Defining region of interest (ROI) on transverse PET images. To accurately pinpoint the spinal cord on PET images for visualization and measurements, a transverse high-resolution CT image (A) of the T9 spinal cord segment was used and a red dashed circle (1.5 mm diameter) was placed in the center of the space within the vertebral column to mark the location of the spinal cord (the ROI). This CT image was then superimposed onto the coregistered PET image using the fiduciary markers (B), and the ROI was directly copied to the corresponding PET image (C). Activity in two spinal cord segments (three-dimensional ROI) was determined by adding up the activities of all two-dimensional ROIs within each segment. Bars on the right display color codes for intensity in PET and CT images. Intensity in arbitrary units with a minimum of 0 and a maximum of 100 for both bars.

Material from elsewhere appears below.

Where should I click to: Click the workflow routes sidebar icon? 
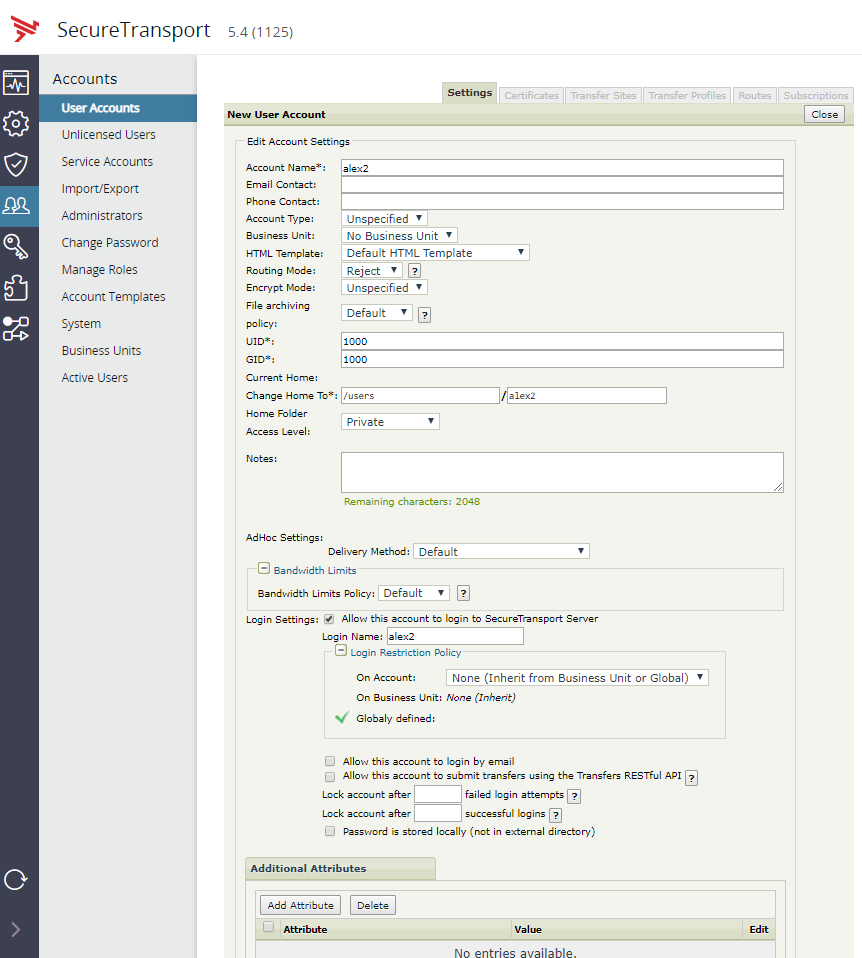(16, 329)

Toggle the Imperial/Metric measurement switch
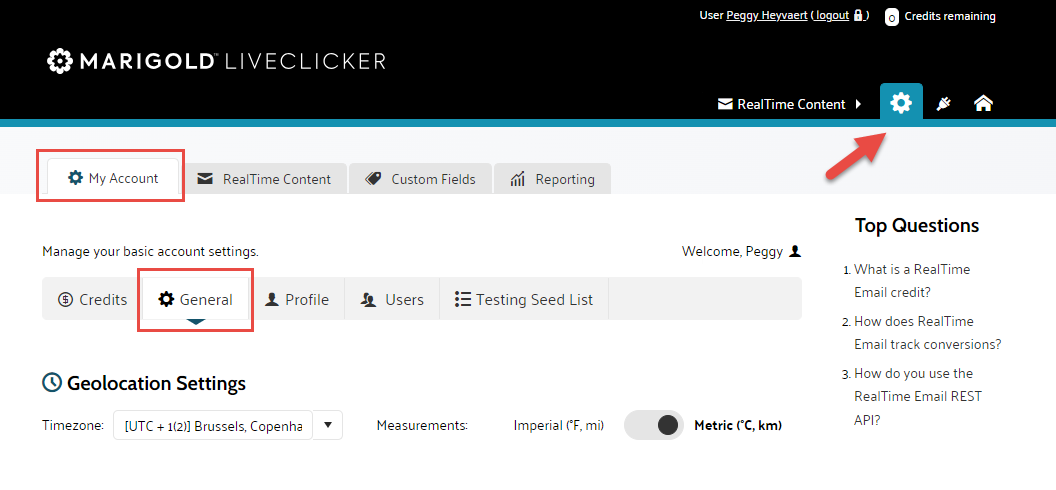pos(654,425)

Simulation-Based Partial-Volume Compensation

We found two hot spots in the T9 spinal cord segment, one ventral and one dorsal to the damaged spinal cord (Figure 3A). Because spill-over from these areas could affect our measurements in the ROIs within the vertebral canal, we developed a simulation-based partial-volume compensation (PVC) method. Monte Carlo simulation was used to generate two areas representing the hot spots (Figure 3B vs 3A). The ventral virtual area (area A) had a 2.2 mm inner radius and a 4.5 mm outer radius with a 5.4 mm height and covering 180°. The dorsal virtual area (area B) had a 2.0 mm inner radius and a 6.8 mm outer radius with a 5.4 mm height and covering 72°. The activity ratio between areas A and B was 1:0.53. From the simulation model, we were able to determine the fractions of the mean intensities in the ROIs that could be attributed to spillover from areas A and B (R_A and R_B, respectively). We then applied a simulation-based PVC method to determine mean image intensity within the ROI without the spillover effect, I_ROI, that is,

I'_{R O I} = I_{R O I} - (I_{A} \times R_{A} + I_{B} \times R_{B})

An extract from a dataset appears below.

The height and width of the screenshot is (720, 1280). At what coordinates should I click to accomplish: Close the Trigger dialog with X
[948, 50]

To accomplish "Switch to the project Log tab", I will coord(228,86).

where I_ROI is the measured mean image intensities within the ROI, I_A and I_B are the mean image intensities in areas A and B, and R_A and R_B are the fractions of the mean intensities in the ROIs that can be attributed to spillover from areas A and B, respectively.

Figure 3.

Monte Carlo simulation to determine spillover effect. The intensities, location, size, and shape of the hot regions near the spinal cord (region of interest [ROI]) were measured in rat images (A). Based on these measurements, two phantoms (area A and area B) were created using Monte Carlo simulation (B) to enable measuring the spillover effect from these hot areas into the ROI. Area A and area B were also simulated separately to determine the relative spillover from each of the areas. The bars between the panels present color codes for intensity in the merged PET and CT images in the left panel. Intensity is given in arbitrary units (minimum = 0, maximum = 100) for both bars.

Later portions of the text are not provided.